Amendment 64 gave local governments the power to decide whether and how to permit recreational pot within their communities. The Pueblo City Council, for example, banned recreational pot shops and grows within city limits. It reacted similarly when medical marijuana was legalized in 2000, placing a moratorium on dispensaries. The Colorado Marijuana Enforcement Division’s 2014 annual report says that 228 local jurisdictions have voted to prohibit medical and retail marijuana operations.
Pueblo County, however, rolled out the welcome mat.
“(Marijuana) stores don’t require a lot of space, but indoor grow operations can,” says Pueblo County Commissioner Terry Hart. “And, Pueblo County got hit pretty hard in the recession, so we had a lot of empty commercial buildings throughout the county that realtors were trying desperately to fill.”

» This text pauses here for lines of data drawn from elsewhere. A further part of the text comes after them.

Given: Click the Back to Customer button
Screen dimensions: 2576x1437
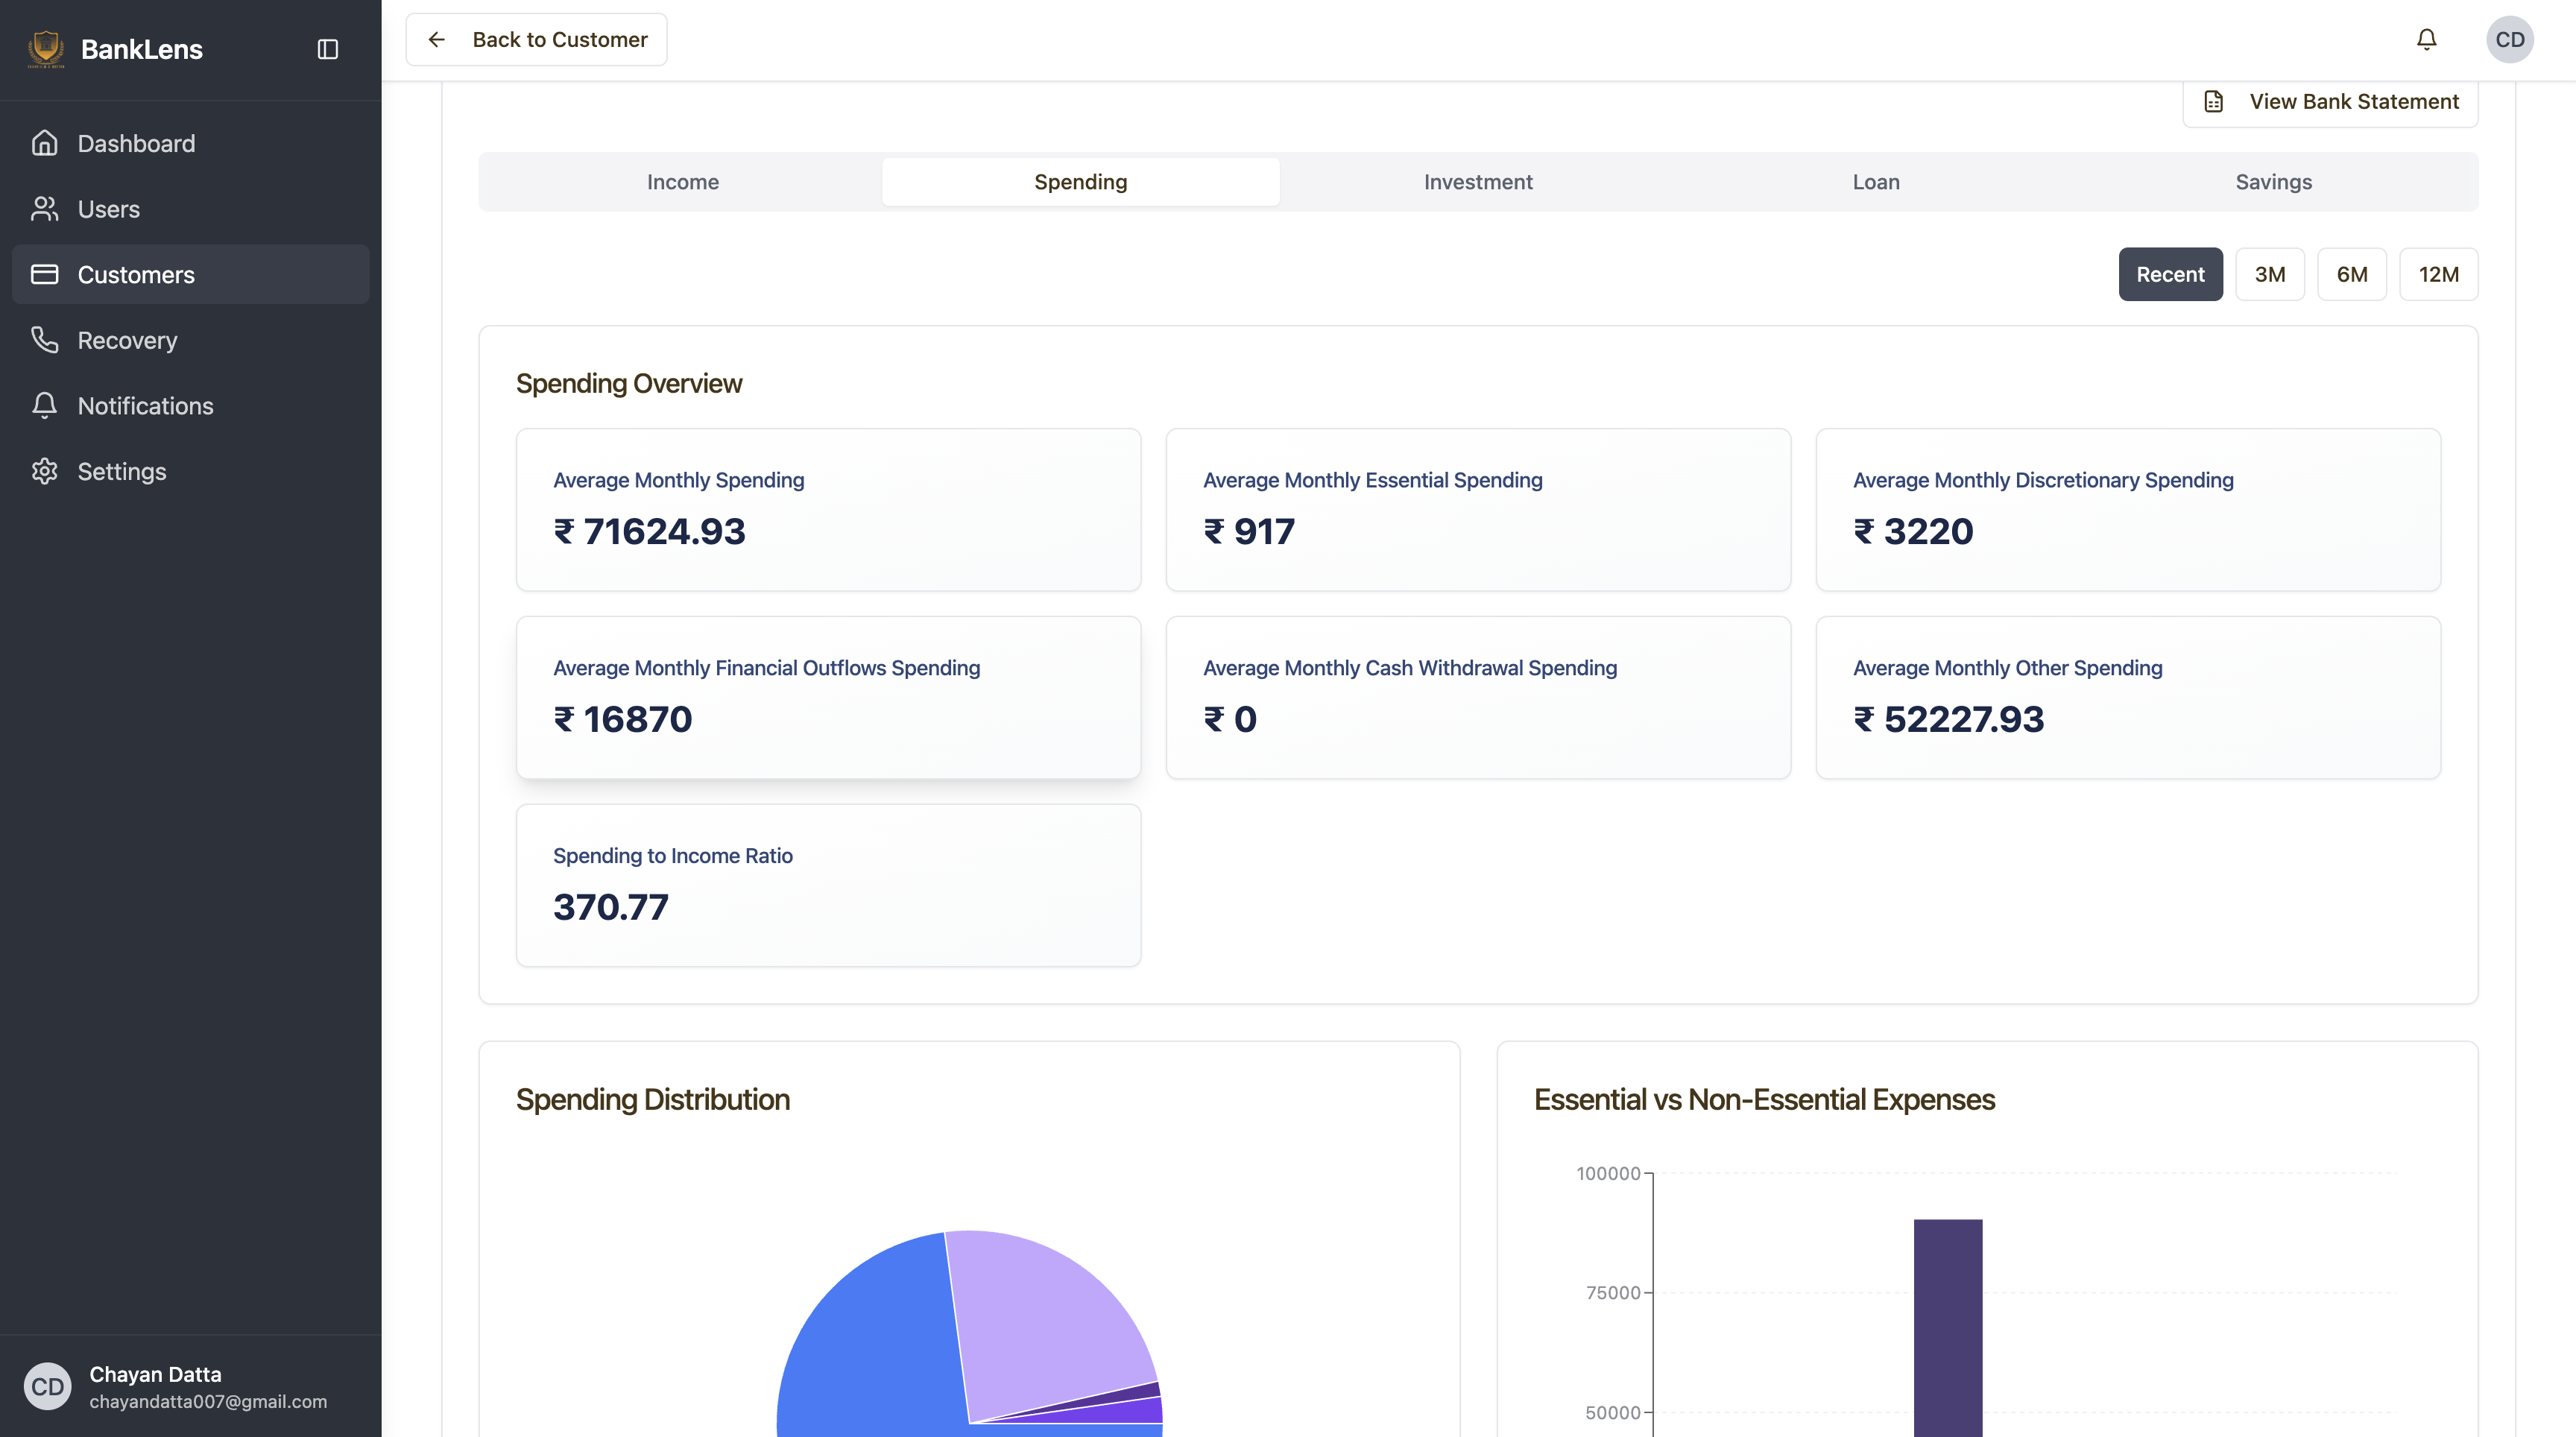Looking at the screenshot, I should [x=536, y=39].
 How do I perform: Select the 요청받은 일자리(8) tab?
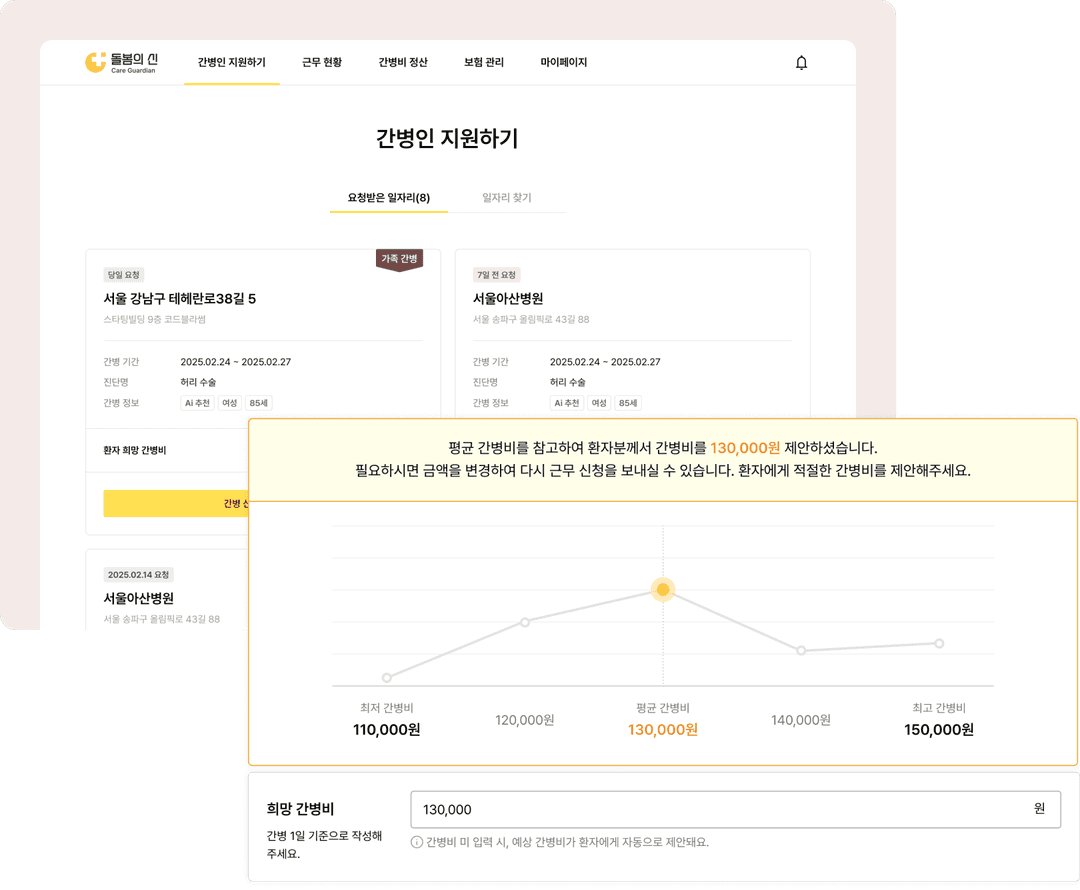tap(389, 198)
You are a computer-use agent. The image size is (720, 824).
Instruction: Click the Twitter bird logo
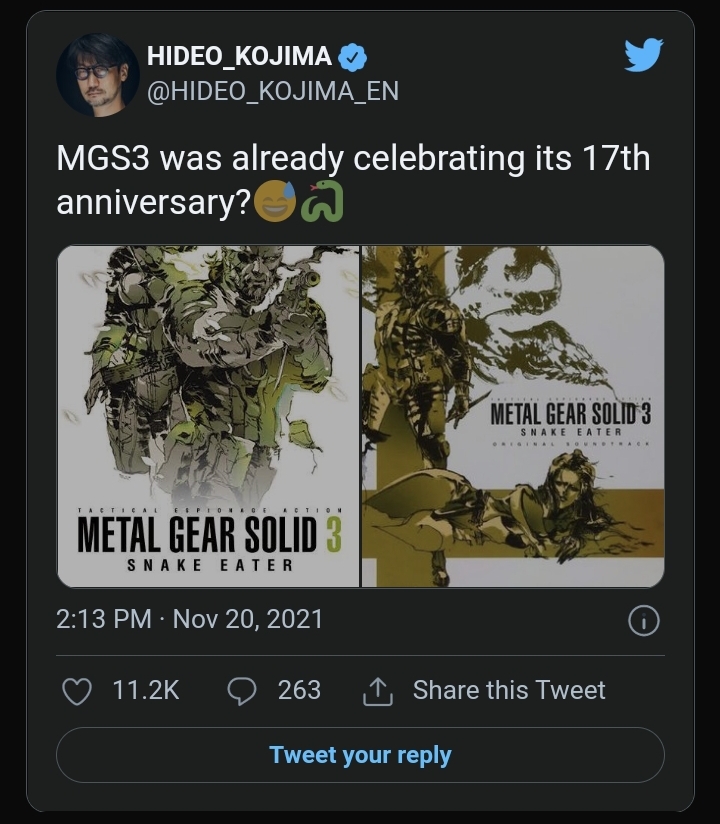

But, Pueblo County offered something beyond cheap real estate. Unlike Denver, it had an abundance of available agricultural land. So local officials made marijuana cultivation a use by right there, too — likely the first Colorado county to do so, according to Vicente and Joan Armstrong, Pueblo County’s planning director.
Even the Pueblo Board of Water Works, the local utility that leases water for business and agricultural use, is trying to accommodate the industry. Last year, when the Bureau of Reclamation explicitly prohibited the use of federal water for pot cultivation, water board employees calculated that they could lease up to 800 acre-feet of raw water to marijuana cultivators without running afoul of the feds.
“This was completely new territory for us,” says resources manager Alan Ward, who notes 92 acre-feet of the so-called “marijuana” water was already under contract as of this May. “When Amendment 64 was first passed, I didn’t put much thought into how it was going to affect my job. But, for a few months, it seemed like it was nearly all I was focused on.”
The new rules are more than paying for themselves: In 2014, the county netted $1.8 million from licensing fees for pot establishments and marijuana sales taxes, covering the cost of its virtual marijuana “department” and boosting its general fund. Markuson says charter buses filled with Wall Street investors have been touring local farmland, and there’s talk of branding “Pueblo-grown pot,” along the lines of Pueblo green chile, another celebrated local crop.
Real estate prices are rising, too. Industrial properties have nearly doubled in price to $50 per square foot just since 2014, says local realtor Kendall Curtis, and now that the first outdoor grows and greenhouses are materializing, agricultural land prices have doubled to up to $10,000 an acre. All in all, the Southern Colorado Growers Association, the local marijuana trade organization, claims the industry has provided 1,300 new jobs and contributed more than $120 million to the local economy.
The county is also hoping to attract marijuana testing labs and processing plants. “Pueblo could be the Silicon Valley of marijuana,” says Markuson, the county’s economic development director. He’d prefer that to becoming a Napa Valley clone: The county wants to export its products, not host busloads of marijuana tourists.